REPUBLIKA.CO.ID, JAKARTA -- Pondok Pesantren Al Zaytun di Kabupaten Indramayu, Jabar, sudah sejak lama menjadi ponpes kontroversial. Bahkan sejak beberapa tahun terakhir, Al Zaytun menimbulkan masalah yang sangat kontroversial.
"Teranyar, Shalat Eid yang bercampur antara jamaah laki-laki dan perempuan," kata Dosen Antropologi Universitas Malikussaleh, Lhokseumawe, Aceh, Al Chaidar Abdurrahman Puteh. Dia telah lama meneliti tentang Al Zaytun dan NII KW-9 yang palsu.

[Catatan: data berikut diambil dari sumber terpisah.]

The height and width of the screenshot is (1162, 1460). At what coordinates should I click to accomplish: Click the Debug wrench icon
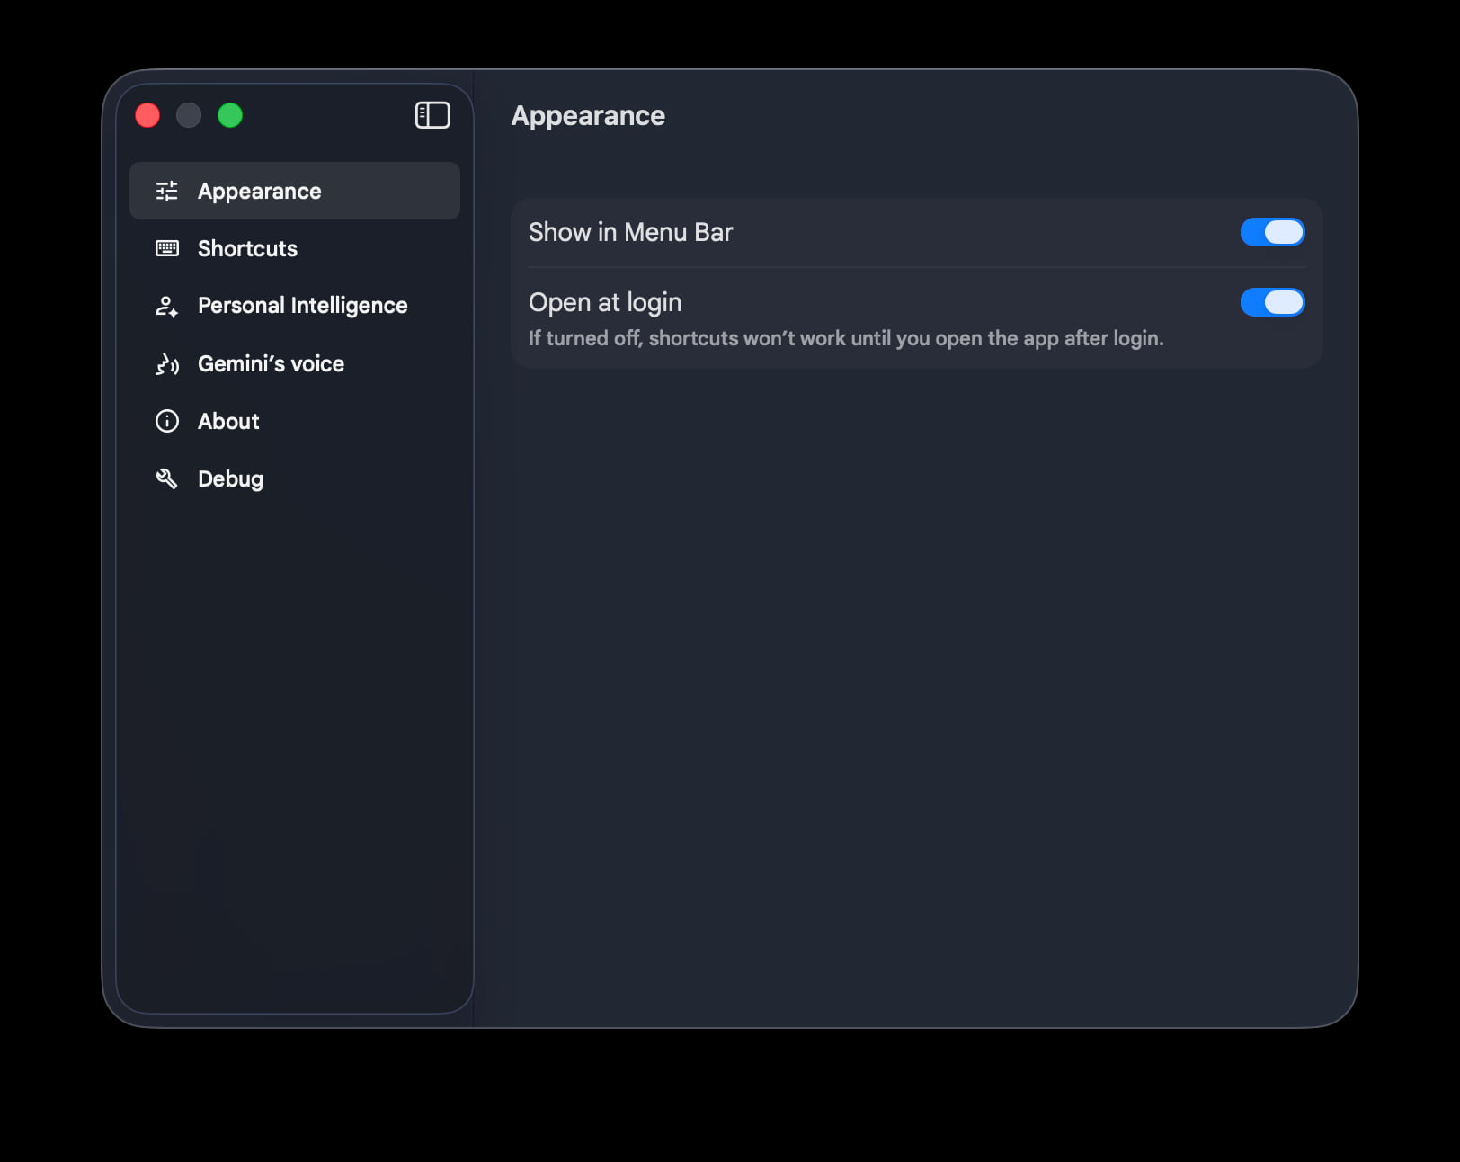click(167, 478)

"Penelitian sekitar enam tahun ini menghasilkan banyak laporan penelitian, buku dan artikel jurnal tentang sepak terjang Syekh Panji Gumilang alias Abu Toto sejak 1990 hingga 1996," ujar dia kepada Republika.co.id, Rabu (10/5/2023).
Pesantren Al Zaytun telah menjadi pusat kontroversi dalam beberapa tahun terakhir karena beberapa masalah yang sangat kontroversial. Pertama, Shalat Eid yang bercampur antara jamaah laki-laki dan perempuan.
"Pesantren Al Zaytun telah dikritik karena membolehkan shalat Eid yang bercampur antara jamaah laki-laki dan perempuan," ucapnya.
Kritik ini datang dari sejumlah kelompok Islamis yang menganggap bahwa hal ini tidak sesuai dengan ajaran Islam. Namun, pimpinan pesantren mengklaim bahwa tindakan tersebut bertujuan untuk mempererat tali silaturahmi dan tidak ada unsur yang melanggar syariat Islam.
Kedua, santri diajarkan untuk mengkafirkan orang tua. Sebuah rekaman video di media sosial menunjukkan seorang ustaz di Pesantren Al Zaytun yang mengajarkan kepada para santri untuk mengkafirkan orang tua mereka jika tidak setuju dengan ajaran pesantren.
"Hal ini menuai kecaman dari berbagai pihak dan menimbulkan kekhawatiran bahwa pesantren tersebut mengajarkan paham yang tidak sesuai dengan ajaran Islam," kata Al Chaidar.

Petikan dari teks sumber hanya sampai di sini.